Prabowo: Perundingan Global Harus Menguntungkan Indonesia
Pada hari Minggu, 15 Februari 2026, Presiden Indonesia Prabowo Subianto mengadakan pertemuan dengan menteri-menteri ekonomi kunci di kediamannya di Hambalang, Bogor, Jawa Barat. Tokoh penting yang hadir termasuk Airlangga Hartarto, Menteri Koordinator Ekonomi, Purbaya Yudhi Sadewa, Menteri Keuangan, dan Rosan Perkasa Roeslani, Menteri Investasi. Fokus pertemuan adalah strategi Indonesia dalam menghadapi negosiasi ekonomi global. Sekretaris Kabinet Teddy Indra Wijaya menyatakan bahwa Presiden menekankan posisi Indonesia dalam negosiasi ekonomi internasional, khususnya dengan Amerika Serikat, untuk memastikan bahwa itu yang paling menguntungkan bagi negara.
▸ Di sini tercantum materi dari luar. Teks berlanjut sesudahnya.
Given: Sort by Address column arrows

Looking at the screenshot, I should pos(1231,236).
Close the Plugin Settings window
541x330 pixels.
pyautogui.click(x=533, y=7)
Presiden menyoroti pentingnya langkah diplomasi yang berorientasi pada penguatan jangka panjang ekonomi nasional, termasuk meningkatkan produktivitas industri lokal. Dalam negosiasi, Presiden mengharapkan peningkatan produktivitas industri domestik dan rantai pasok yang akan bermanfaat bagi seluruh bangsa.
Sekretaris menyebutkan bahwa penandatanganan kesepakatan tarif timbal balik dengan Amerika Serikat diharapkan dilakukan bulan ini. Kesepakatan tersebut merupakan hasil dari negosiasi panjang dan termasuk, antara lain, pengurangan tarif pada barang-barang asal Indonesia dan peningkatan impor energi serta produk pertanian dari Amerika Serikat.